I did the same - one vet said its time, another vet said "we can do this" - even though my boy Barns was 16 and riddled with cancer - he was skinny and in pain. So I put him through two weeks of hell. I felt so bad - he was the most loving animal anyone could wish to meet. My other boy, Smeags, died last Thursday, this time I could make sure it was quick and painless. Three days before he went in, he was on his back in the garden. They found "accidentally" a giant tumour in his chest. He was losing weight, his breathing was getting bad - i just thought it was his teeth and old age; but when his purr changed I knew something worse was happening. He's purr sounded like Barnses. The loss is devastating, and the pain is always there. BUT, you have to give another cat a loving home. Do not do it for you, do it for the cat - when thinking of it like that, it makes it easier. And next time, you will make the right decision for you. x


----------



## Boocat73 (Jul 25, 2014)

SpencerK said:


> I did the same - one vet said its time, another vet said "we can do this" - even though my boy Barns was 16 and riddled with cancer - he was skinny and in pain. So I put him through two weeks of hell. I felt so bad - he was the most loving animal anyone could wish to meet. My other boy, Smeags, died last Thursday, this time I could make sure it was quick and painless. Three days before he went in, he was on his back in the garden. They found "accidentally" a giant tumour in his chest. He was losing weight, his breathing was getting bad - i just thought it was his teeth and old age; but when his purr changed I knew something worse was happening. He's purr sounded like Barnses. The loss is devastating, and the pain is always there. BUT, you have to give another cat a loving home. Do not do it for you, do it for the cat - when thinking of it like that, it makes it easier. And next time, you will make the right decision for you. x


----------



## Boocat73 (Jul 25, 2014)

I am so very sorry for both your losses , especially as you too had to go through watching them suffer , but only through the want of you trying to make them better . It must be so dreadful to have both boys gone but am sure they had the most wonderful life with you . I too have another cat, a Russian girl who was like a sister to our boy and sadly she has suddenly gone down hill with stage 3/4 kidney disease . So a week after our beloved Bengals passing we are now getting ready to potentially go down the same route with her ..but like you with darling Smeags, this time I won’t let her suffer through countless vet trips and stays as she’s very sensitive . 
Thank you for your kind words and having had these few weeks to recover from feeling so incredibly guilty (I never fully will forgive myself ) we of course will one day get more darling pets . 
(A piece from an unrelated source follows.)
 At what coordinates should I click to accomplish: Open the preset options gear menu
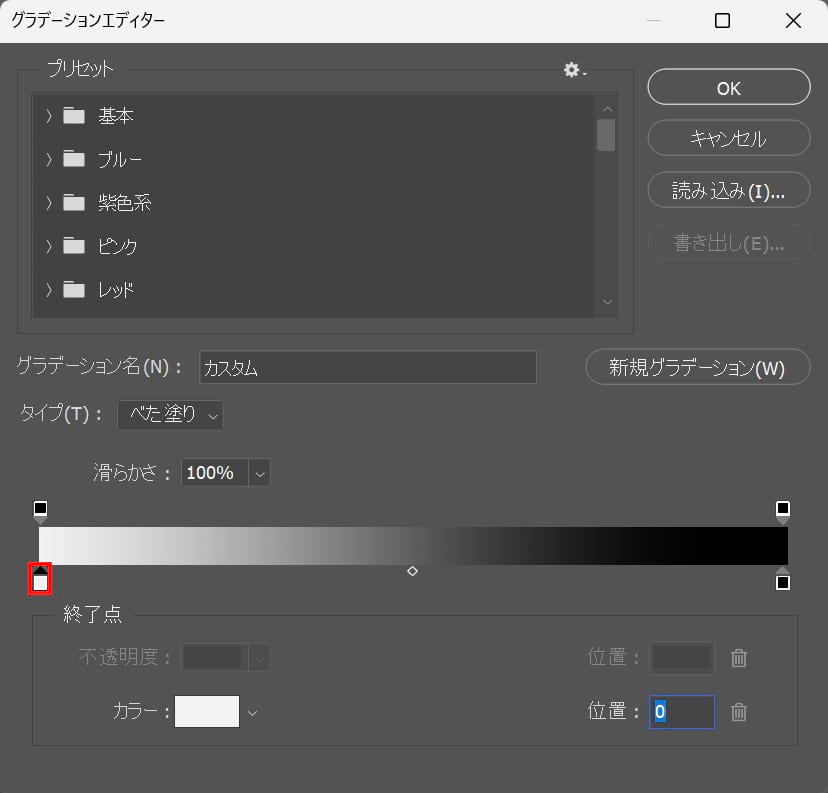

I so hope you can too do the same . Both Barns and Smeags sounded such adored and lovely boys . Xxxx


----------



## SpencerK (Apr 15, 2012)

Boocat73 said:


> I am so very sorry for both your losses , especially as you too had to go through watching them suffer , but only through the want of you trying to make them better . It must be so dreadful to have both boys gone but am sure they had the most wonderful life with you . I too have another cat, a Russian girl who was like a sister to our boy and sadly she has suddenly gone down hill with stage 3/4 kidney disease . So a week after our beloved Bengals passing we are now getting ready to potentially go down the same route with her ..but like you with darling Smeags, this time I won't let her suffer through countless vet trips and stays as she's very sensitive .
> Thank you for your kind words and having had these few weeks to recover from feeling so incredibly guilty (I never fully will forgive myself ) we of course will one day get more darling pets .
> 
> I so hope you can too do the same . Both Barns and Smeags sounded such adored and lovely boys . Xxxx


Thanks for the kind wishes. I can't stop thinking about him at the moment, its so awful. Even the vet saw how upset I was, and out of her own thoughts sent us a card saying we did the best thing, which does make me feel a bit better - but its just the loss, his lovely hair, his face - sleeping with him next to me. I will feel so alone now. This is a big price to pay for keeping cats, I know. But, I just find it too hard to except that something that can provide so much love and happiness can just be gone from your life in an instant. My best wishes for other cat.

Spence
xx


----------



## Charity (Apr 17, 2013)

I am so sorry for your loss and the situation with your other puss. A similar situation arose with our Siamese three years ago who had lymphoma. We went back and forth to the vets for eight months trying to find out what was wrong with our sick and ailing boy and it wasn't until he went to a specialist vet about 30 miles away they diagnosed cancer. I have lost many cats over the years but this was one of the worst. I agreed to an operation I wish now I hadn't as he suffered more and had I known before exactly what was wrong with him, I would have let him go earlier. He did die in my arms thankfully but he knew what was happening and didn't want to go and that will haunt me for the rest of my life. I just wish with all my heart things could have been different but they weren't so I try not to beat myself up about it or dwell on the details. He's at peace now which is really all that matters.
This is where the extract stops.